--- About this task ---
Return the lines that run from the line containing "602x459 pixels." through the end of the entries, both ends included. Leave out all pictures.

(Pixel coordinate grounding data)
++++
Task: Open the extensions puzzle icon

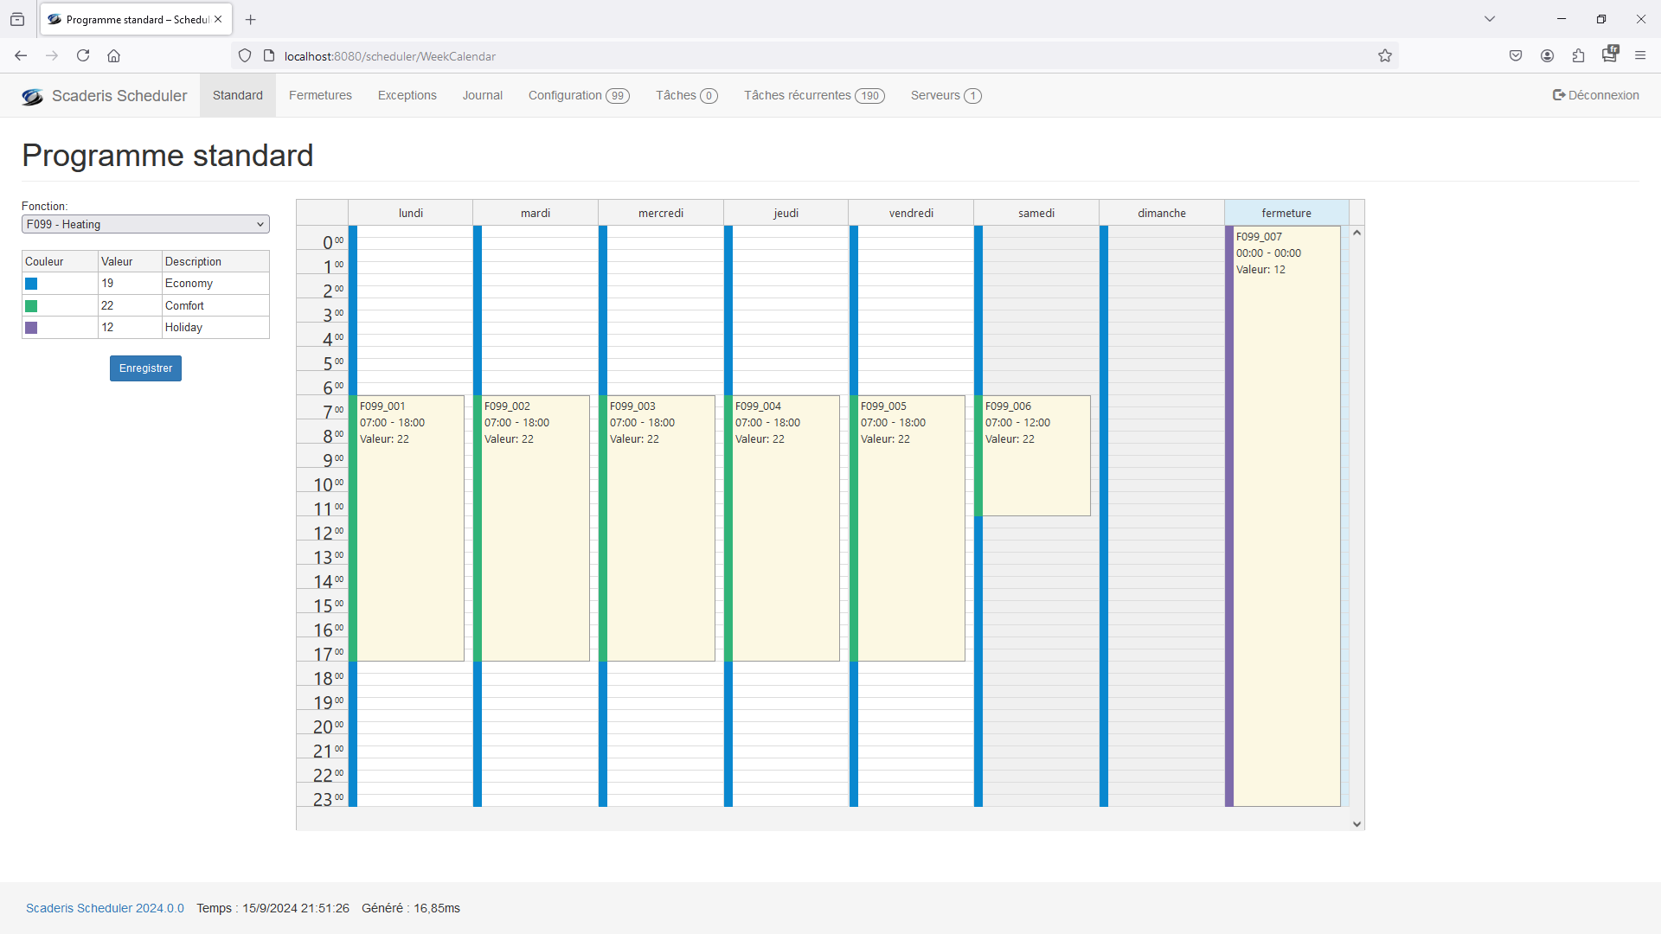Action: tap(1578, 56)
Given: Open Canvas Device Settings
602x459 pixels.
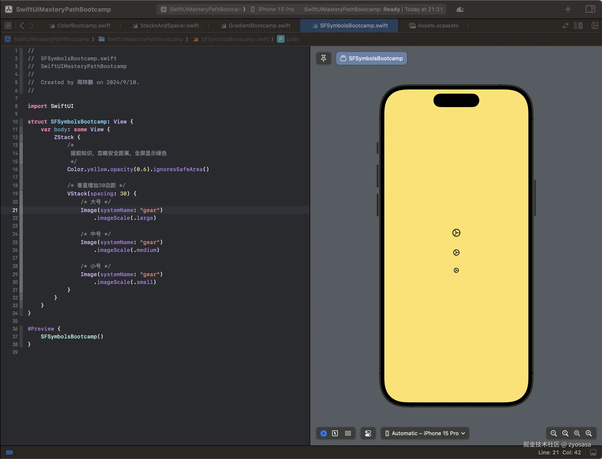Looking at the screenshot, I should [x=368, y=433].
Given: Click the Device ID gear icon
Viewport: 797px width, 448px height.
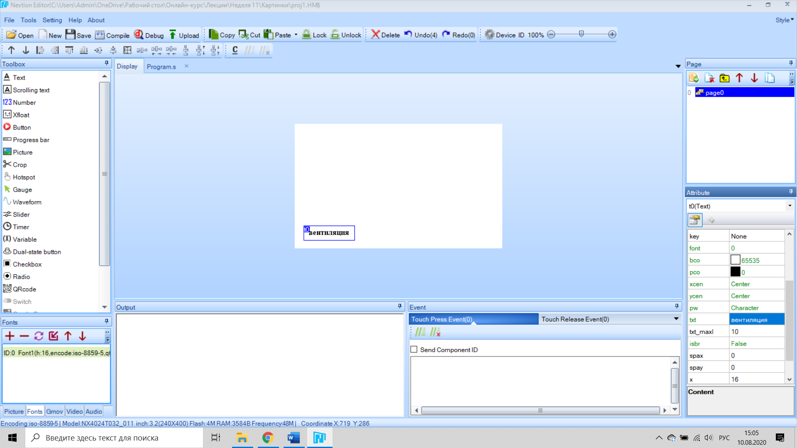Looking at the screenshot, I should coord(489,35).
++++
--- Answer ---
602x459 pixels.
Looking at the screenshot, I should [x=368, y=433].
Given: Click the Device ID gear icon
Viewport: 797px width, 448px height.
Looking at the screenshot, I should coord(489,35).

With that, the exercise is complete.